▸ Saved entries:
== Segment start ==

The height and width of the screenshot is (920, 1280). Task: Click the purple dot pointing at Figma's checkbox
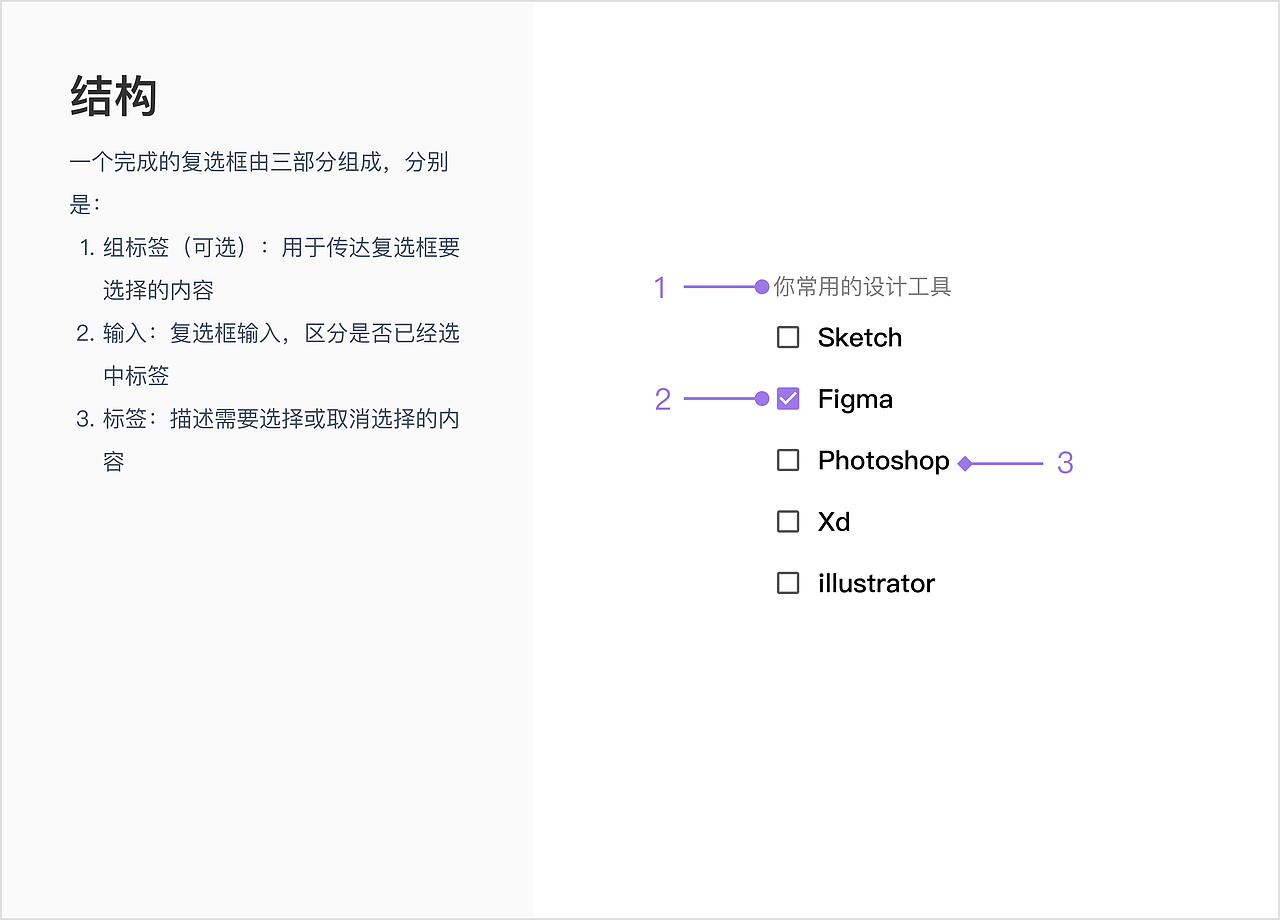pyautogui.click(x=761, y=398)
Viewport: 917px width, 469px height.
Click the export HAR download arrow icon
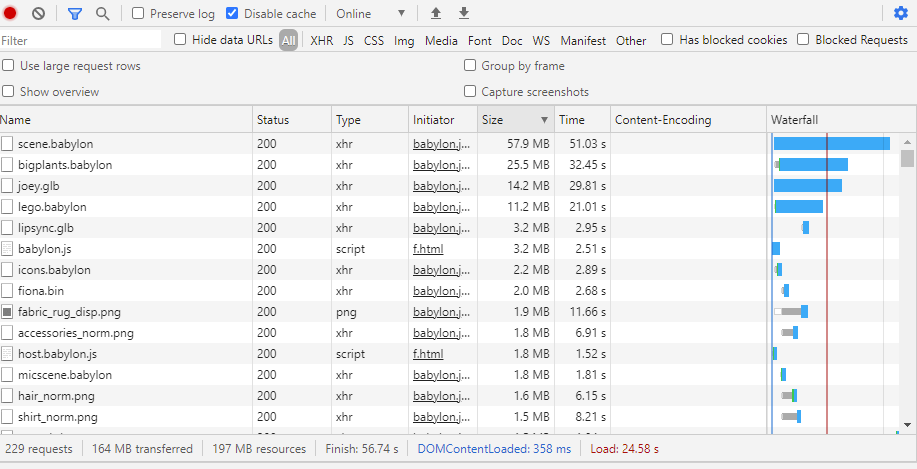tap(463, 14)
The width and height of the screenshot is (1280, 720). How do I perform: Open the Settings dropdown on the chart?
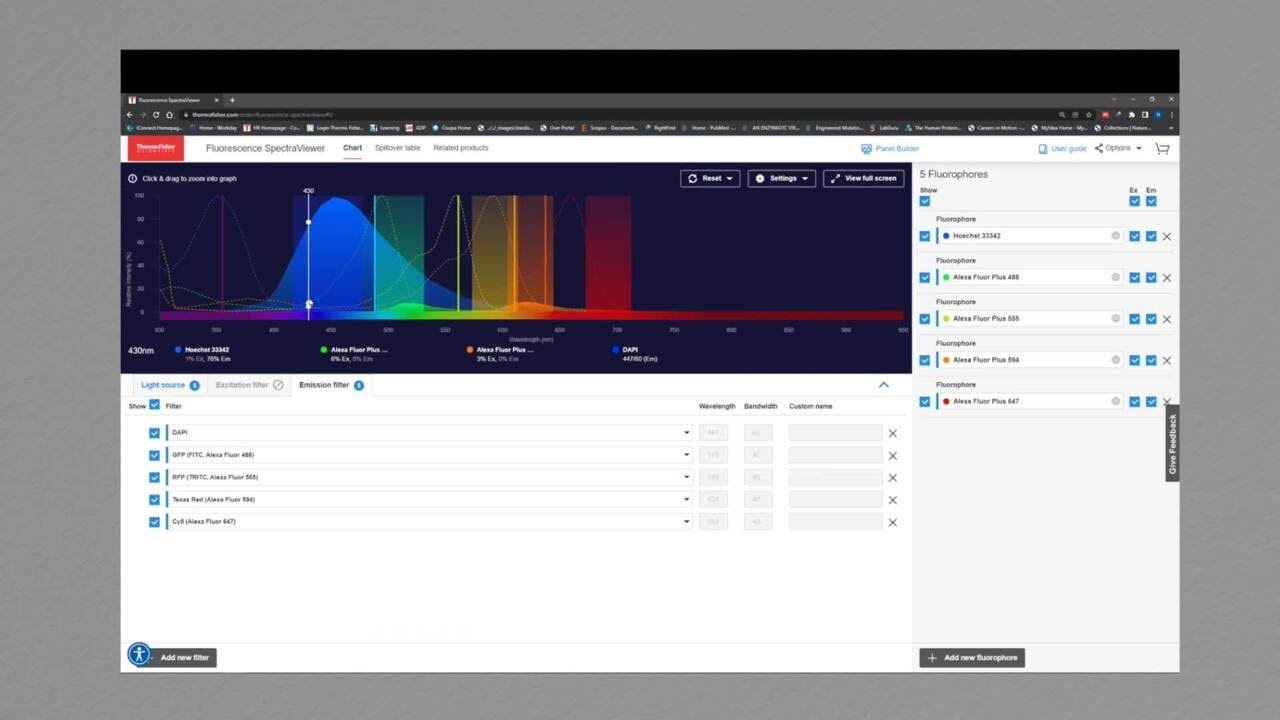pos(782,178)
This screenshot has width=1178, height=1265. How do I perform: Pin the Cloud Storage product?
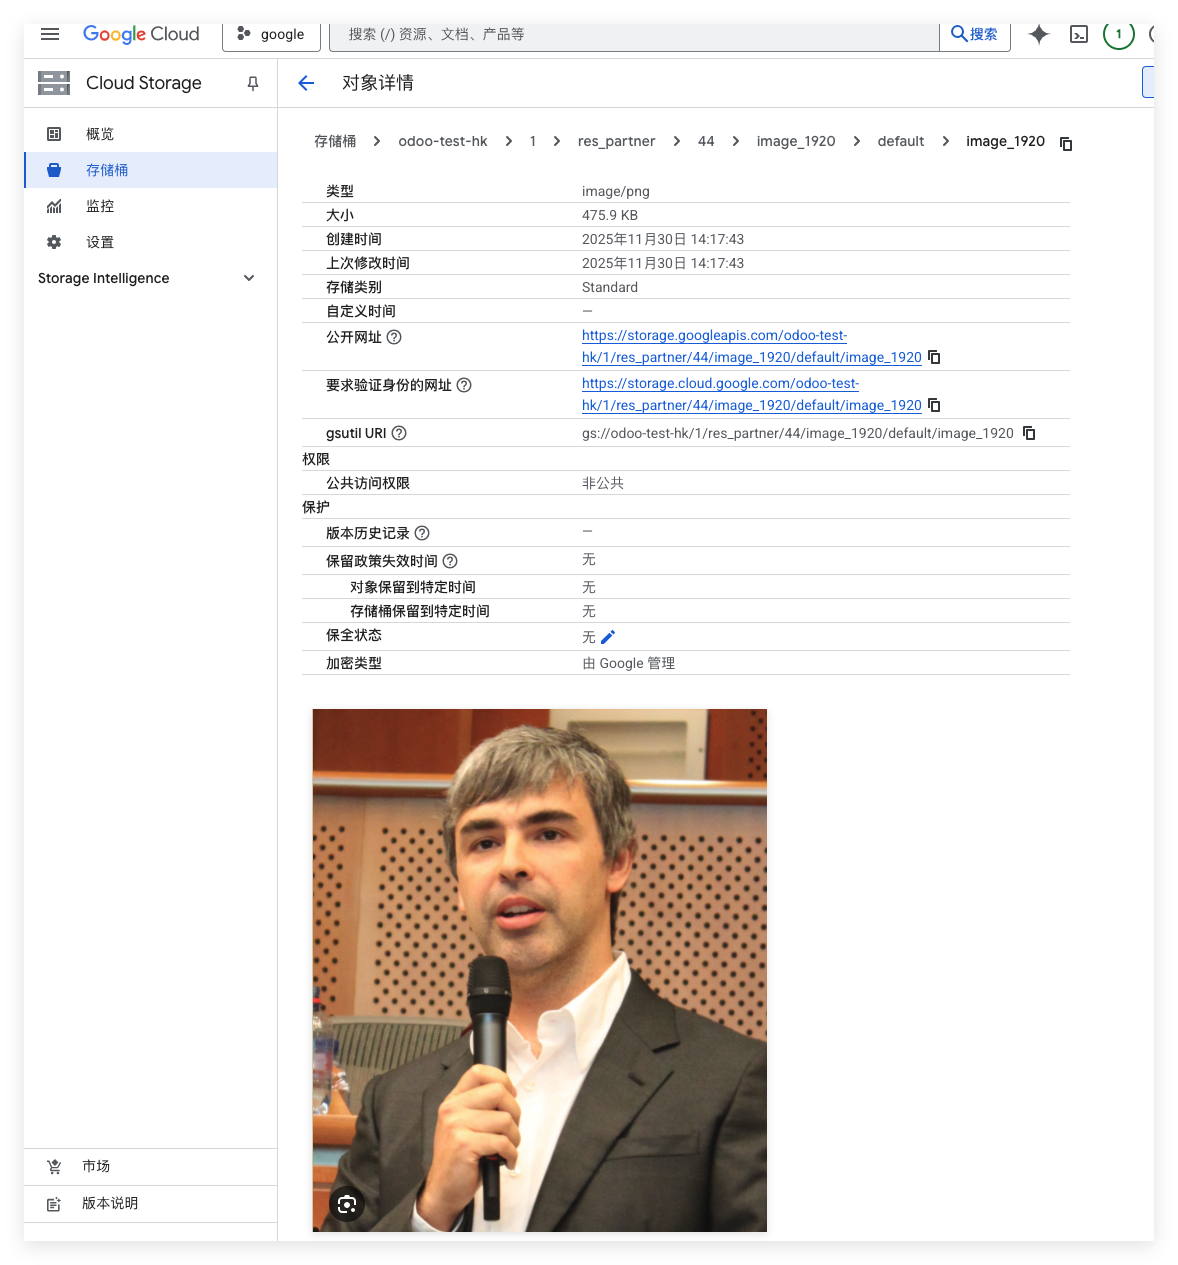253,83
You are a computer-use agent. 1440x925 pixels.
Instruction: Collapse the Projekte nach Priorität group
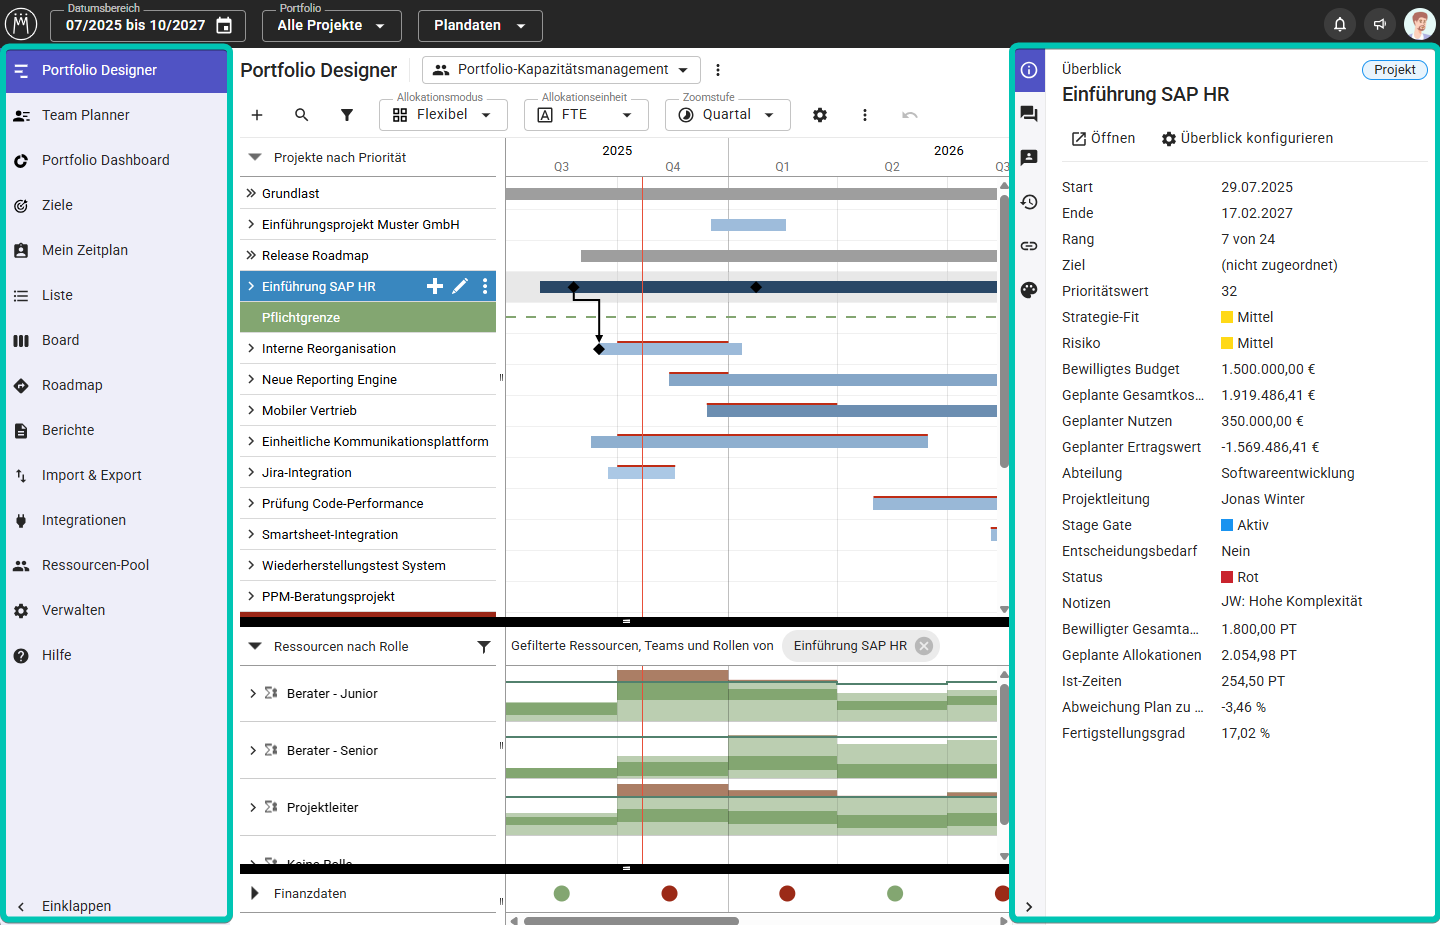tap(255, 157)
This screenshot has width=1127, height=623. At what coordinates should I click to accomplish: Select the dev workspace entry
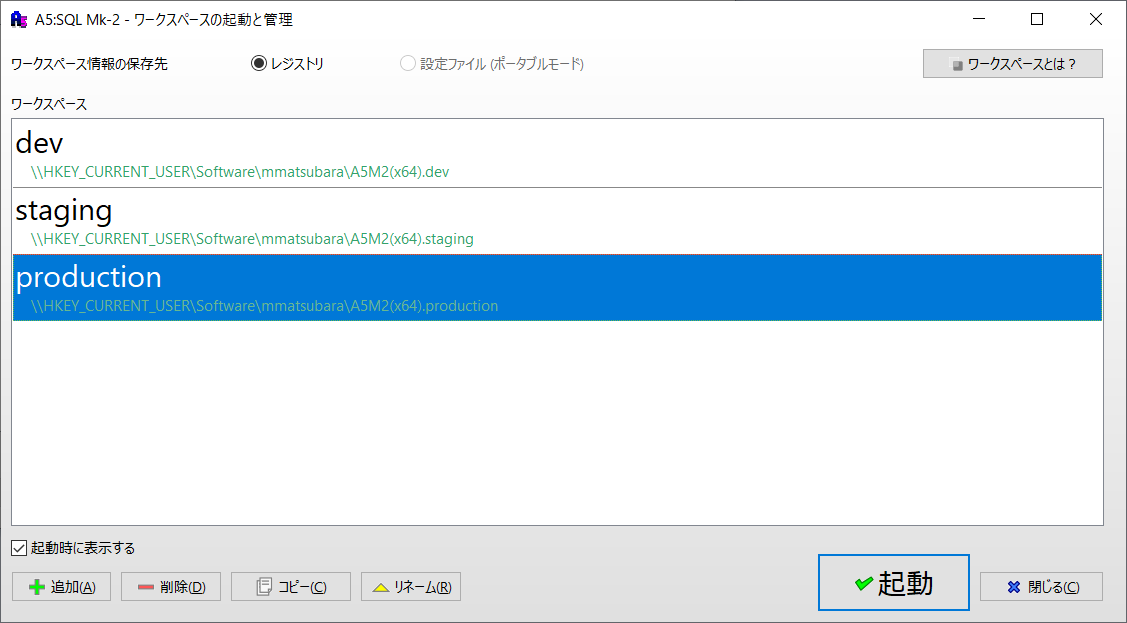(40, 144)
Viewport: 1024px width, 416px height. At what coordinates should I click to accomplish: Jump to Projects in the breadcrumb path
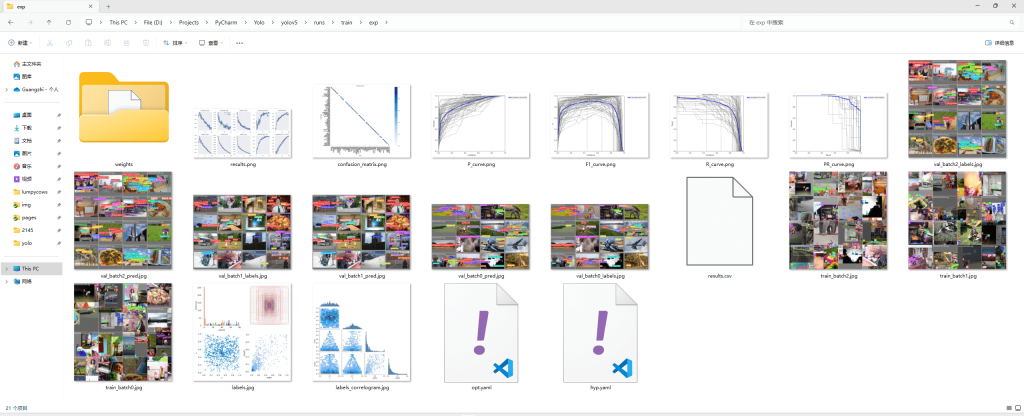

== Segment end ==

The copy must match each record exactly, apart from the images, which stay out.

The height and width of the screenshot is (920, 1280). Task: Click the purple dot pointing at Figma's checkbox
pyautogui.click(x=761, y=398)
Viewport: 917px width, 469px height.
Click the export HAR download arrow icon
tap(463, 14)
The width and height of the screenshot is (1280, 720). How do I perform: Open the Settings dropdown on the chart?
pos(782,178)
This screenshot has width=1178, height=1265. How do I perform: Pin the Cloud Storage product?
253,83
You are a computer-use agent. 1440x925 pixels.
Instruction: Collapse the Projekte nach Priorität group
tap(255, 157)
This screenshot has width=1127, height=623. At what coordinates should I click to accomplish: Select the dev workspace entry
(40, 144)
Viewport: 1024px width, 416px height. At what coordinates should I click to accomplish: Jump to Projects in the breadcrumb path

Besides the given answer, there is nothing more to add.